Indo-Pak Travelogue: A New Lease of Life in India…
by Mahpara (Pakistan)
I am from Pakistan but I have a special affection towards India. Firstly, because my grand-parents belonged to India and second, because it is Indian doctors that gave me a new life. My name is Mahpara. I am student of M.Phil at University of the Punjab, Lahore. I am originally from Toba Tek Singh (Punjab, Pakistan). It is a city named after the Sikh saint Toba Tek Singh who lived here and served the poor and the needy. Both to me and my father, India and Pakistan generate similar feelings and emotions.
During my childhood, I remember my grand-father listening to some songs and becoming nostalgic about the shared culture between India and Pakistan. He told me that both in India and Pakistan whenever families celebrated a happy occasion, they sang to welcome prosperity in the household. My grand-father had the habit of recording these songs so that when my Indian cousins would visit Pakistan, they could also listen to them. He often invited all our relatives and other villagers to our house whenever we hosted my Indian cousins. The entire village felt exhilarated and showered their hospitality on the Indian guests.
My family always had this desire to visit India because we believe that the culture in India and Pakistan is very similar. In 2015, when my father suffered from some problems in his liver; the doctors advised us to go for a liver transplant. It was then that my father decided that he would visit India for the treatment. But the next big question that we faced was who would be the donor? I decided to step forward and donate a part of my liver to my father. It was indeed a very difficult time for me and my family.
We travelled to India via the Dosti bus (The bus of friendship) which we believe is a very good initiative for the people of India and Pakistan. On the day of travel, while we were worried and anxious about my father’s health, people in the bus cheered us up and were very cooperative. In Delhi, my father was treated by Dr. Subhash Gupta from the Indraprastha Apollo Hospital. Under his care, we felt relaxed and comfortable. Our belief in God and Dr. Gupta’s care encouraged my father as well. The transplant was done on 10th November, 2015 post which we stayed in Delhi for 2 months and 10 days. That was the happiest day for my family. Dr. Gupta’s entire team was extremely supportive and caring. I believe they have magic in their hands. They are angels; nothing less than God’s blessings to mankind. We visited Indian again in 2016 for the follow-up treatment and ended up staying there for more than a month.
People of both countries have stereotyped the ‘other’. However, during my visits to India, all kinds of stereotypes were shattered. All that I experienced in Delhi was amazing hospitality, great food, music and people who welcomed us with open arms. People were kind and would do everything to make us feel at home. For me, it was the first time that I was meeting a lot of my cousins. More so, it became a trip to remember for the whole life. In Delhi, I was able to visit the Dargah of Khwaja Nizamuddin, Jama Masjid, Red Fort, Dilli Haat, Lajpat Nagar, India Gate and Rashtrapati Bhavan.

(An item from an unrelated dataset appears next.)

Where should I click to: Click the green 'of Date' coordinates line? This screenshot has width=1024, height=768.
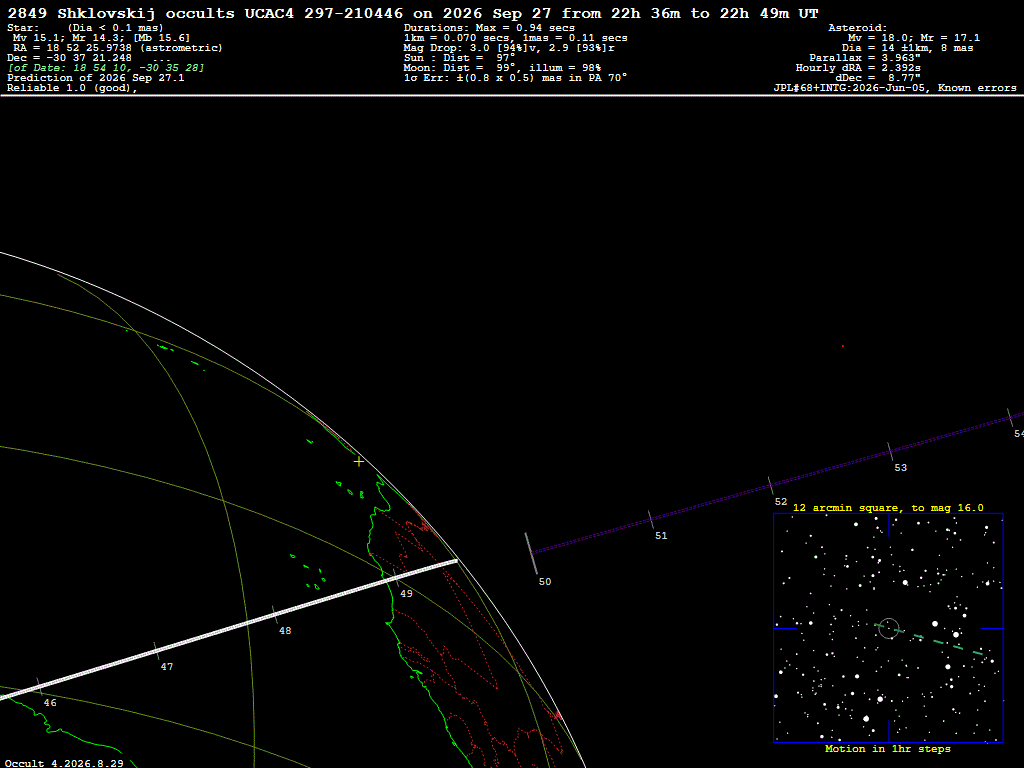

I also had the chance to do some shopping at Connaught Place which is so similar to the M.M. Alam road in Lahore. I captured all the lovely moments that are so integral to my India visit. I also celebrated Diwali. Whenever anyone met us and came to know that we were from Pakistan, they would say, “Oh! You are from Pakistan! We would love to visit Lahore. We have heard that Lahore is very beautiful!”. Such are the memories of my India visit, that they have filled me with happiness and laughter. I have made friends that I will value for a lifetime. On the last day, when it was finally time to bid good-bye, I could not stop crying. At that time, an Indian doctor motivated me, “A girl is more powerful than a boy. No matter how difficult life is, always be grateful to God and keep smiling.”
Certainly, the common people of both nations love each other and have feelings of concern and affection for the ‘other’. During both the visits, all I received from Indians was love and care. They are delighted when they meet someone from Pakistan and are curious to learn about Pakistani culture and lifestyle. Why would the common man wish for war and hatred? We are all the same and we should not be fighting with one another. Instead, we should be fighting to achieve peace. What sets us apart is that we live on different sides but that should not come in the way of our love for each other. My wish is that someday I want to visit my grand-father’s village in India. My message to Indians and Pakistanis is: love not only your country, but also love the ‘other’. Pray and work for peace between India and Pakistan so that we can sow the seeds of happiness and laughter. Let smiles be infectious and cross borders. Because “Jaisa Desh hai tera, waisa Desh hai mera” (As is your country, so is mine; we are in fact so similar).
This article has been edited by Dr. Nidhi Shendurnikar Tere (Vadodara, Gujarat, India)
Mahpara is an M.Phil student (Gender Studies) at University of the Punjab, Lahore. She aims to be a changemaker, especially by challenging stereotypes regarding women. She is at the helm of a campaign promoting education for girls in Toba Tek Singh. She also volunteers for MASHAL, an organization that works towards developing alternatives for human empowerment by facilitating communication between communities.